Win10 GPU passthrough issues: Code 43 or Code 35 GTX 1080 Ti on HPE DL380 Gen9

njafs

New Member
Aug 16, 2023
4
0
1
Hello everyone, I didn't mean to come to this and bother you guys but after going through all this forum (with many successful solutions), tenths of different guides and videos, building, configuring, destroying, rebuilding and reconfiguring to destroy again, I'm now officially desperate. I bought a HPE DL 380 Gen9 server for my homelab and I chose Proxmox as VE to be able to use ZFS raid for VM storage, so I'm quite new at it.
One of these VMs has to be a remote gaming machine, thus I took away the flawless working Quadro K620, got a Zotac GTX 1080 Ti blower from a friend and started configuring.
No matter which guide I follow (old or new), I am at my 100th attempt and what I get is always the infamous Code 43 in Win10 VM.

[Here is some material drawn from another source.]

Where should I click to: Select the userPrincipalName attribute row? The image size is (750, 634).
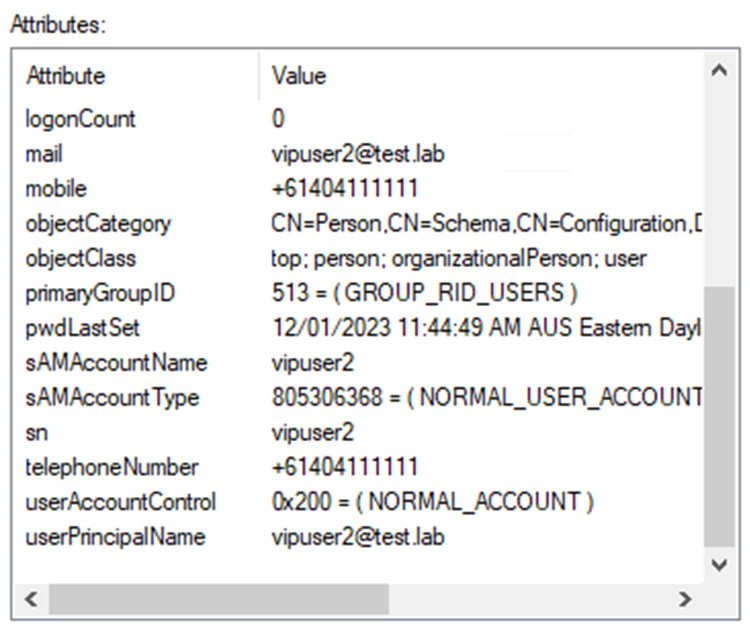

Proxmox boots from a hardware RAID-10 SSD lvm using GRUB, ZFS raid is used for VM disks only. Some changes in there parameters lead me to actual situation with server console freezed on loading ramdisk.... I read about this on this forum and I'm confident I won't have it in the end any more, since server and proxmox will share integrated GPU while 1080Ti will be isolated and passed exclusively to VM. Server actually boots and other VMs work fine!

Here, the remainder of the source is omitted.